Perhaps the best illustration of this comes from an extraordinary two-decade investigation into the limits of expertise, begun in 1984 by a young psychologist called Philip Tetlock. He was the most junior member of a committee of the National Academy of Sciences charged with working out what the Soviet response might be to Reagan administration’s hawkish stance in the cold war. Would Reagan call the bluff of a bully or was he about to provoke a deadly reaction? Tetlock canvassed every expert he could find. He was struck by the fact that, again and again, the most influential thinkers on the Cold War flatly contradicted one another. We are so used to talking heads disagreeing that perhaps this doesn’t seem surprising But when we realise that the leading experts cannot agree on the most basic level about the key problem of the age, we begin to understand that this kind of expertise is far less useful than we might hope.

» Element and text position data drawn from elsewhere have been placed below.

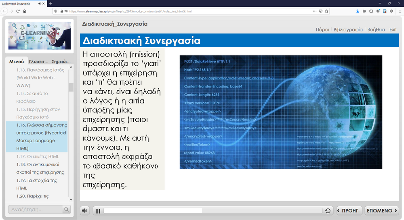Go to next slide with ΕΠΟΜΕΝΟ
This screenshot has height=220, width=404.
point(381,211)
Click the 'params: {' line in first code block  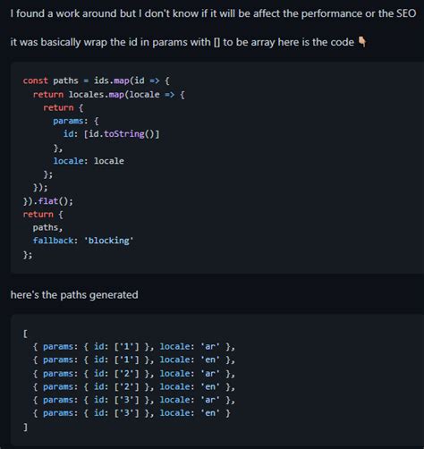click(76, 121)
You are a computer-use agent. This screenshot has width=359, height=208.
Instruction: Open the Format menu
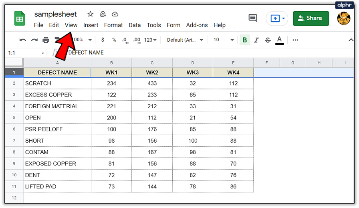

Tetlock didn’t leave it at that. He worries away at this question of expert judgment for twenty years. He rounded up nearly three hundred experts – by which he meant people whose job it was to comment or advise on political and economic trends. They were a formidable bunch: political scientists, economists, lawyers and diplomats. There were spooks and think-tankers, journalists and academics. Over half of them had PhDs; almost all had post-graduate degrees. And Tetlock’s method for evaluating the quality of their expert judgement was to pin the experts down: he asked them to make specific, quantifiable forecasts – answering 27450 of his questions between them – and then waited to see whether their forecasts came true. They rarely did. The experts failed, and their failure to forecast the future is a symptom of their failure to understand fully the complexities of the present.”

In highly complex circumstances, there is a limit to the value of expertise. A certain amount quickly improves one’s success rate when predicting the future. However the rate of improvement soon begins to plateau. Before long, big increases in expertise can yield small gains in the success of one’s predictions.

For wildly complex situations, the most successful predictors incorporate ideas from different disciplines, pursue multiple approaches at the same time, are willing to acknowledge mistakes and rely more on observation than theory.